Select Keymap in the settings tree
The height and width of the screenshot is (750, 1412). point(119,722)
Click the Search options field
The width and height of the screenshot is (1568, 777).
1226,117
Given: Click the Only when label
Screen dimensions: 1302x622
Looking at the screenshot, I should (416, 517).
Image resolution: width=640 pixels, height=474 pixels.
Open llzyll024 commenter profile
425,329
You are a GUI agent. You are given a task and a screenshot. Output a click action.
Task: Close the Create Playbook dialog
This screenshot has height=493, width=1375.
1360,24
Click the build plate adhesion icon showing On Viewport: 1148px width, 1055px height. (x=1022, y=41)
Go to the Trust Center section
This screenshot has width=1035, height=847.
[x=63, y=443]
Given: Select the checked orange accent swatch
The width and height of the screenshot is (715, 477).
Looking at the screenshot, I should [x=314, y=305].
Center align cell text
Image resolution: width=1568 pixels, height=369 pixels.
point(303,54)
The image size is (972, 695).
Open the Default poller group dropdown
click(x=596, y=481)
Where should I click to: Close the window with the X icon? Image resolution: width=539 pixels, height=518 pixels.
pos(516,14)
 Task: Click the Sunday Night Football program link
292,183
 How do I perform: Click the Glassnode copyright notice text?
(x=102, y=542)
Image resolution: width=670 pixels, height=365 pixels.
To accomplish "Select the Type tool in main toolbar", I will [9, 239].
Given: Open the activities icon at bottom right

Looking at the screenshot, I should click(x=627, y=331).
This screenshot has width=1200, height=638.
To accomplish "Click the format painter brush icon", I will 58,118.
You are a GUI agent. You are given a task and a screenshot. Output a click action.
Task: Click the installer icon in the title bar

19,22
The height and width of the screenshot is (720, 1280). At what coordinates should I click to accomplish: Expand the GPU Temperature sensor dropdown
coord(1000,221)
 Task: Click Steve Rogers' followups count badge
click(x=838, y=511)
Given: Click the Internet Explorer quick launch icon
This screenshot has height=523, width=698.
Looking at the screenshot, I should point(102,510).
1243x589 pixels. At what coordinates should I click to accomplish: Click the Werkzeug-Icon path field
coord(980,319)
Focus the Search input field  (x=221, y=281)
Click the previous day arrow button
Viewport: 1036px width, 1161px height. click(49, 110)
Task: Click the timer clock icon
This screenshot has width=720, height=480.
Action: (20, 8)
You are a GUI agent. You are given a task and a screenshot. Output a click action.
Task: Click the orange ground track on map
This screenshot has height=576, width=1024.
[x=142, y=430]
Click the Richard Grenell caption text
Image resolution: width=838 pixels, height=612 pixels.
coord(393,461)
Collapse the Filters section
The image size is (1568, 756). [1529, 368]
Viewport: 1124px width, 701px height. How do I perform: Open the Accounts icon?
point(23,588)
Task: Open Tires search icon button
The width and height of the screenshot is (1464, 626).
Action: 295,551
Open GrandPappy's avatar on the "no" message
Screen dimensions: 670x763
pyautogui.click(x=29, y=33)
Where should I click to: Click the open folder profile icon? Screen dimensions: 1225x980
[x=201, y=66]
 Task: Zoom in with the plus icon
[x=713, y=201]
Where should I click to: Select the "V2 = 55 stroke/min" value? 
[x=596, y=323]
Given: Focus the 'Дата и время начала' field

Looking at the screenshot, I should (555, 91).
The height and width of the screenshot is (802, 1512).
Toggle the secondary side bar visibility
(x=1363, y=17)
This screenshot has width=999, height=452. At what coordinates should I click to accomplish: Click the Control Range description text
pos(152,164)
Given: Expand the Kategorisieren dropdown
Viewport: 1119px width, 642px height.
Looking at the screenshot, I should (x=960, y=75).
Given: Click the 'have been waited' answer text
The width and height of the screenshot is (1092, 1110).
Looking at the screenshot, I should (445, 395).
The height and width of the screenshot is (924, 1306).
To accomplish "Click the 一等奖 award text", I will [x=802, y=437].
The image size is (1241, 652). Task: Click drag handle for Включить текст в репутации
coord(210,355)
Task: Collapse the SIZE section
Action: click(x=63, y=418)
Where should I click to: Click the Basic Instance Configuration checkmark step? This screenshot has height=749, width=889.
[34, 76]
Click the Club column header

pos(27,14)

- - -

**Prompt**
Retype the records above without changing a single word.

**Written reply**
Select Keymap in the settings tree
The height and width of the screenshot is (750, 1412). point(119,722)
Click the Search options field
The width and height of the screenshot is (1568, 777).
1226,117
Given: Click the Only when label
Screen dimensions: 1302x622
Looking at the screenshot, I should (416, 517).
Image resolution: width=640 pixels, height=474 pixels.
Open llzyll024 commenter profile
425,329
You are a GUI agent. You are given a task and a screenshot. Output a click action.
Task: Close the Create Playbook dialog
This screenshot has height=493, width=1375.
1360,24
Click the build plate adhesion icon showing On Viewport: 1148px width, 1055px height. (x=1022, y=41)
Go to the Trust Center section
This screenshot has width=1035, height=847.
[x=63, y=443]
Given: Select the checked orange accent swatch
The width and height of the screenshot is (715, 477).
Looking at the screenshot, I should [x=314, y=305].
Center align cell text
Image resolution: width=1568 pixels, height=369 pixels.
point(303,54)
The image size is (972, 695).
Open the Default poller group dropdown
click(x=596, y=481)
Where should I click to: Close the window with the X icon? Image resolution: width=539 pixels, height=518 pixels.
pos(516,14)
 Task: Click the Sunday Night Football program link
292,183
 How do I perform: Click the Glassnode copyright notice text?
(x=102, y=542)
Image resolution: width=670 pixels, height=365 pixels.
To accomplish "Select the Type tool in main toolbar", I will [9, 239].
Given: Open the activities icon at bottom right

Looking at the screenshot, I should click(x=627, y=331).
This screenshot has width=1200, height=638.
To accomplish "Click the format painter brush icon", I will 58,118.
You are a GUI agent. You are given a task and a screenshot. Output a click action.
Task: Click the installer icon in the title bar

19,22
The height and width of the screenshot is (720, 1280). At what coordinates should I click to accomplish: Expand the GPU Temperature sensor dropdown
coord(1000,221)
 Task: Click Steve Rogers' followups count badge
click(x=838, y=511)
Given: Click the Internet Explorer quick launch icon
This screenshot has height=523, width=698.
Looking at the screenshot, I should point(102,510).
1243x589 pixels. At what coordinates should I click to accomplish: Click the Werkzeug-Icon path field
coord(980,319)
Focus the Search input field  (x=221, y=281)
Click the previous day arrow button
Viewport: 1036px width, 1161px height. click(49, 110)
Task: Click the timer clock icon
This screenshot has width=720, height=480.
Action: (20, 8)
You are a GUI agent. You are given a task and a screenshot. Output a click action.
Task: Click the orange ground track on map
This screenshot has height=576, width=1024.
[x=142, y=430]
Click the Richard Grenell caption text
Image resolution: width=838 pixels, height=612 pixels.
coord(393,461)
Collapse the Filters section
The image size is (1568, 756). [1529, 368]
Viewport: 1124px width, 701px height. How do I perform: Open the Accounts icon?
point(23,588)
Task: Open Tires search icon button
The width and height of the screenshot is (1464, 626).
Action: 295,551
Open GrandPappy's avatar on the "no" message
Screen dimensions: 670x763
pyautogui.click(x=29, y=33)
Where should I click to: Click the open folder profile icon? Screen dimensions: 1225x980
[x=201, y=66]
 Task: Zoom in with the plus icon
[x=713, y=201]
Where should I click to: Select the "V2 = 55 stroke/min" value? 
[x=596, y=323]
Given: Focus the 'Дата и время начала' field

Looking at the screenshot, I should (555, 91).
The height and width of the screenshot is (802, 1512).
Toggle the secondary side bar visibility
(x=1363, y=17)
This screenshot has width=999, height=452. At what coordinates should I click to accomplish: Click the Control Range description text
pos(152,164)
Given: Expand the Kategorisieren dropdown
Viewport: 1119px width, 642px height.
Looking at the screenshot, I should (x=960, y=75).
Given: Click the 'have been waited' answer text
The width and height of the screenshot is (1092, 1110).
Looking at the screenshot, I should (445, 395).
The height and width of the screenshot is (924, 1306).
To accomplish "Click the 一等奖 award text", I will [x=802, y=437].
The image size is (1241, 652). Task: Click drag handle for Включить текст в репутации
coord(210,355)
Task: Collapse the SIZE section
Action: click(x=63, y=418)
Where should I click to: Click the Basic Instance Configuration checkmark step? This screenshot has height=749, width=889.
[34, 76]
Click the Club column header

pos(27,14)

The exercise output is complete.